VMware has claimed to have achieved “near or better than bare metal performance” with virtualized machine learning workloads.
For the training workloads, VMware used a number of NVIDIA GPUs connected by near-range communications link NVIDIA NVLink.
Its team worked on training the natural language processing workload BERT with the SQuAD dataset, and on training the image segmentation workload Mask R-CNN with the COCO dataset.
What does this mean for users?
Nvidia claim that this solution will give users the benefits of bare metal sever performance while providing all the virtualization-related benefits of VMware including: server consolidation, power savings, virtual machine over-commitment, vMotion, high availability, DRS, central management with vCenter, suspend/resume VMs, and cloning.
VMware’s Uday Kurkure told The Register he expects most high performance computing (HPC) workloads will be virtualized moving forwards, and told the publication that HPC teams are “always running into performance bottlenecks that leaves systems underutilized”.

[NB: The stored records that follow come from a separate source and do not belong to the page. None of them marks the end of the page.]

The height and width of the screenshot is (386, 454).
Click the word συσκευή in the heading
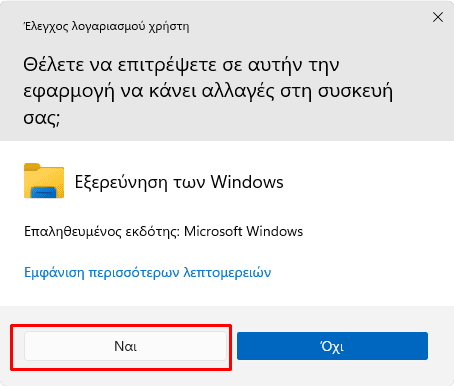(355, 91)
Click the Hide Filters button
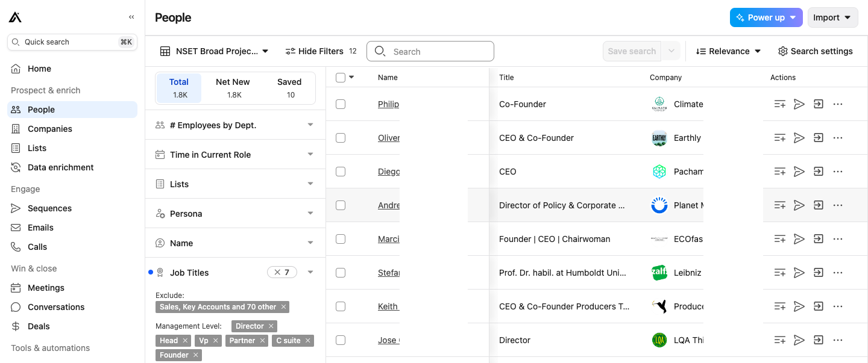Viewport: 868px width, 363px height. [314, 51]
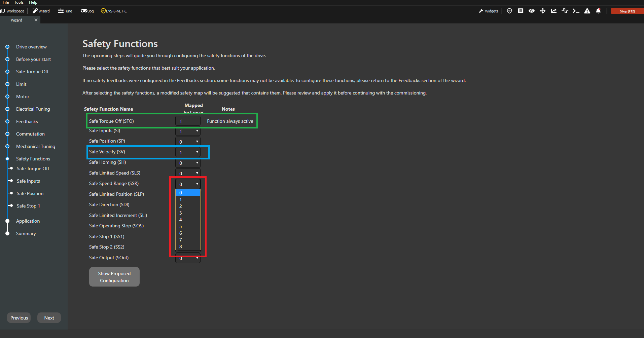Open the Help menu
This screenshot has width=644, height=338.
(33, 2)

Kurkere said he anticipates these results to improve resource utilization in a number of different fields, including “investment banking, pharmaceutical research, 3D CAD, and auto manufacturing”.
VMware told The Register it is also investigating how virtualized GPUs perform with even larger AI/ML models, like GPT-3, as well as how these technology be applied to telelcoms workloads running at the edge.

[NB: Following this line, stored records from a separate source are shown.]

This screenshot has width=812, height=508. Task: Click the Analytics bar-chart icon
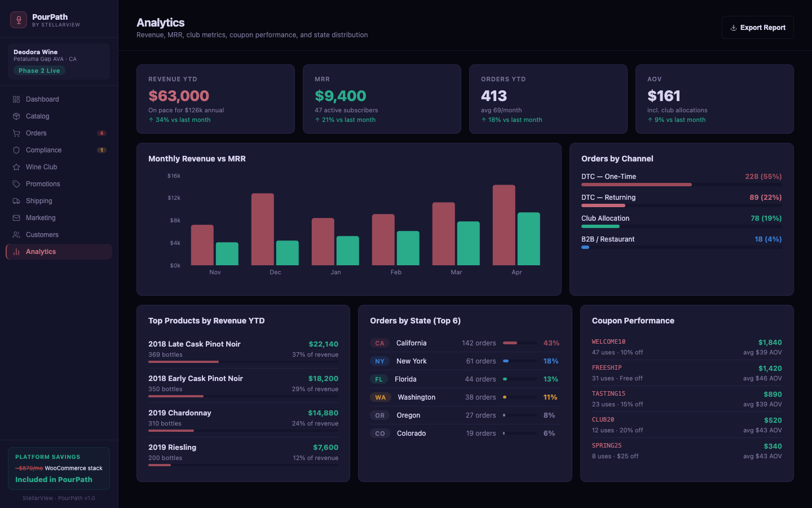click(x=16, y=252)
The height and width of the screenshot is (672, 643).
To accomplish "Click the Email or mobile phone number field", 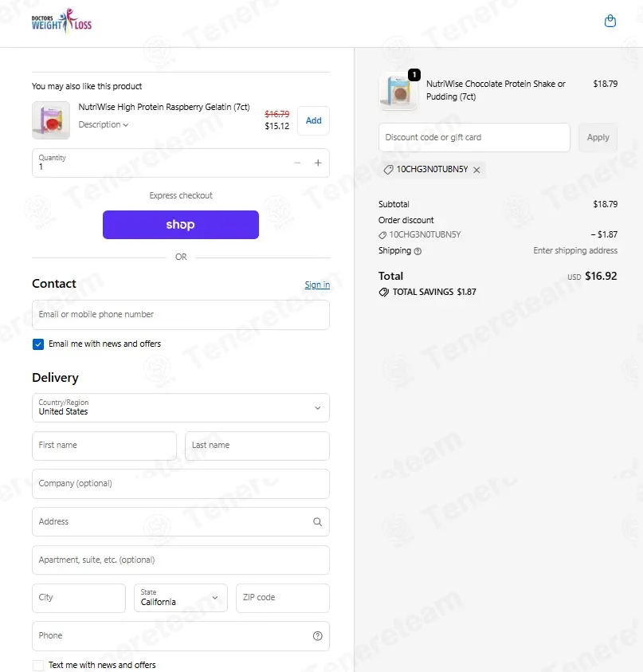I will coord(181,315).
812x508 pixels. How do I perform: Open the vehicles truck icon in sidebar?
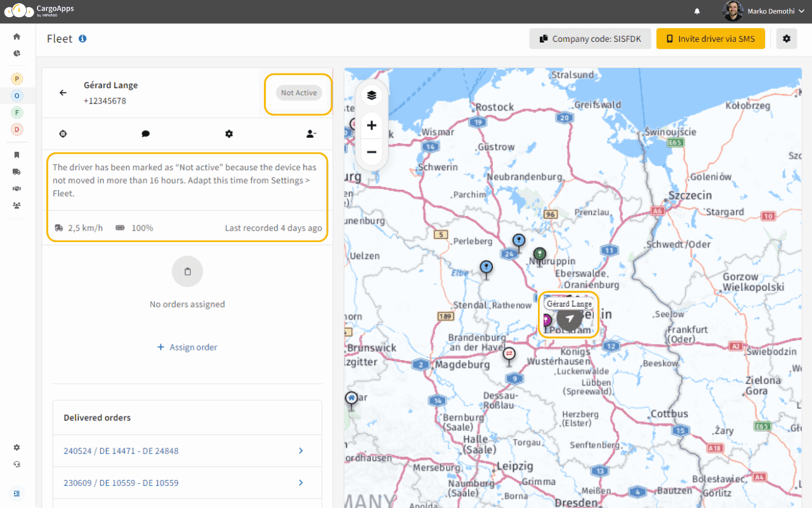[16, 171]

The results were achieved via using Nvidia’s vGPU Manager in vSphere as opposed to the hardware-level partitioning.
VMware’s impressive claims come as reports are circulating of a big money acquisition by chipmaker Broadcom.
Reports have claimed a deal worth $60 billion could be announced on Thursday, the same day as VMware’s financial results. The sources said that it’s likely the deal will take place mostly in cash.